▶ [Raw data]:
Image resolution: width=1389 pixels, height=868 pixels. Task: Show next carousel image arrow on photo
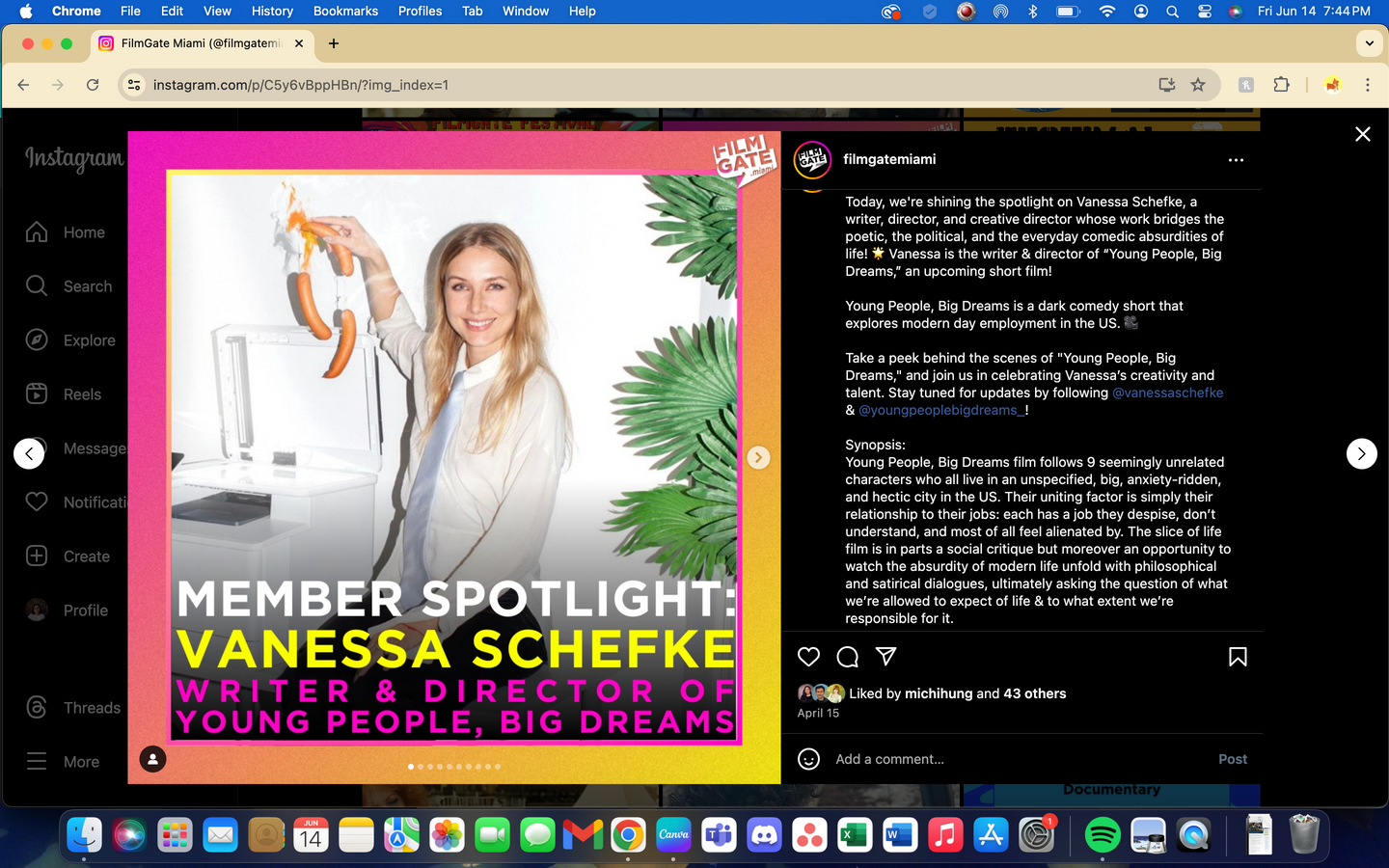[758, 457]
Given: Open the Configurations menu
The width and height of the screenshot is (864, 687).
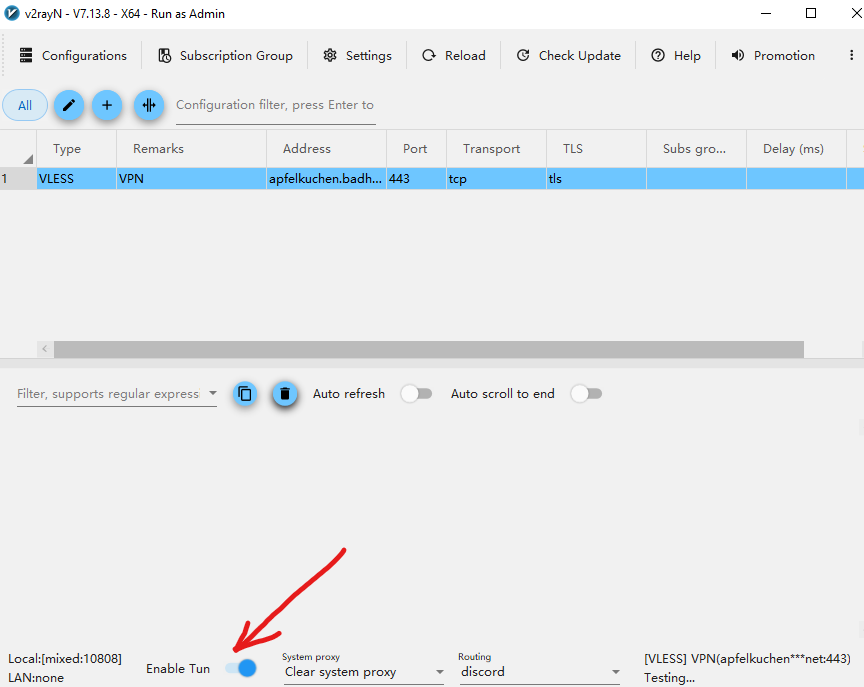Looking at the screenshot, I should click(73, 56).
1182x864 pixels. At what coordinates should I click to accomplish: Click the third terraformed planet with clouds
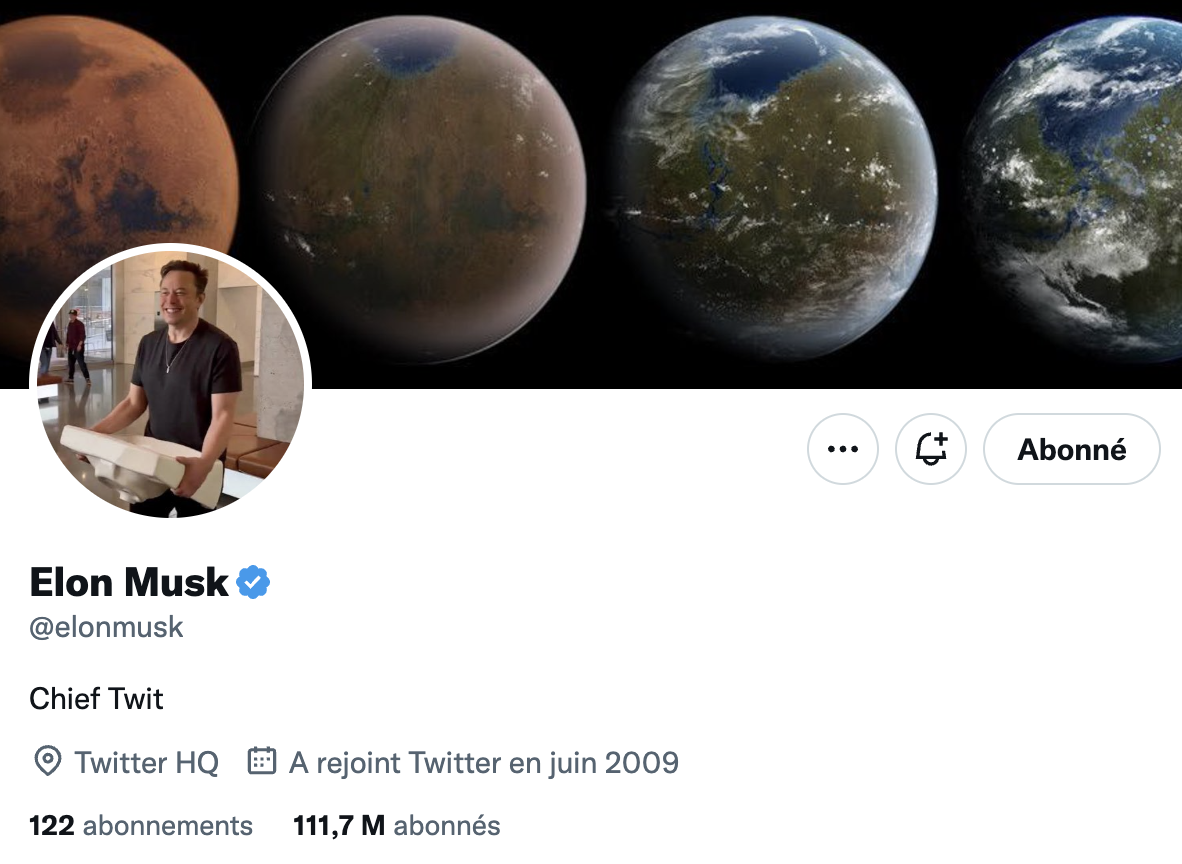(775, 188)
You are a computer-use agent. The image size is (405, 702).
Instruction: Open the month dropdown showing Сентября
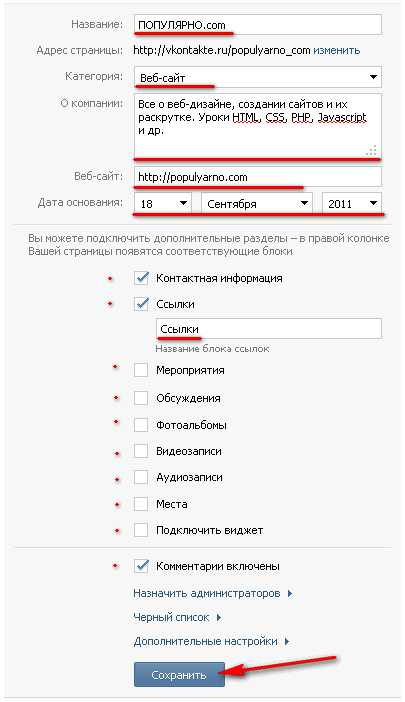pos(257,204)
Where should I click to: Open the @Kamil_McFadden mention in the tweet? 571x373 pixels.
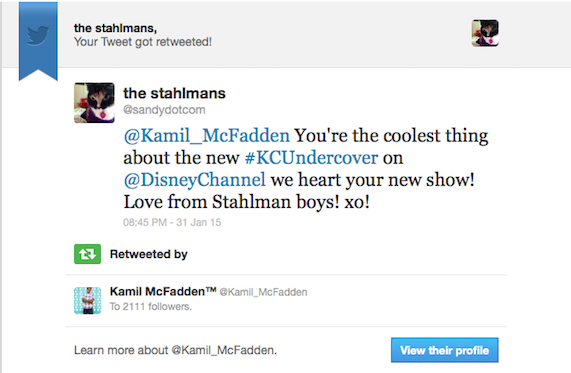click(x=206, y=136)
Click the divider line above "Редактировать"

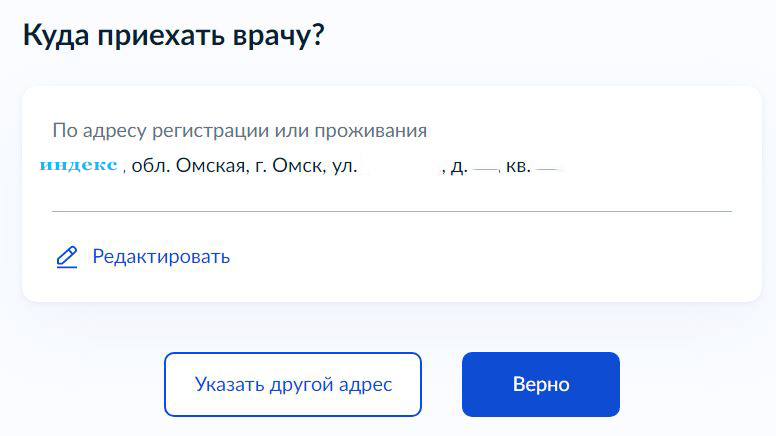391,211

▶ [Your task]:
Restate the records word for word, omitting images.

▶ [Answer to the problem]:
Image resolution: width=1389 pixels, height=868 pixels. Task: Show next carousel image arrow on photo
[758, 457]
Given: Open the Configurations menu
The width and height of the screenshot is (864, 687).
Looking at the screenshot, I should click(73, 56).
1182x864 pixels. At what coordinates should I click to accomplish: Click the third terraformed planet with clouds
(775, 188)
You are a computer-use agent. The image size is (405, 702).
Instruction: Open the month dropdown showing Сентября
pos(257,204)
Where should I click to: Open the @Kamil_McFadden mention in the tweet? 571x373 pixels.
click(x=206, y=136)
Click the divider line above "Редактировать"

391,211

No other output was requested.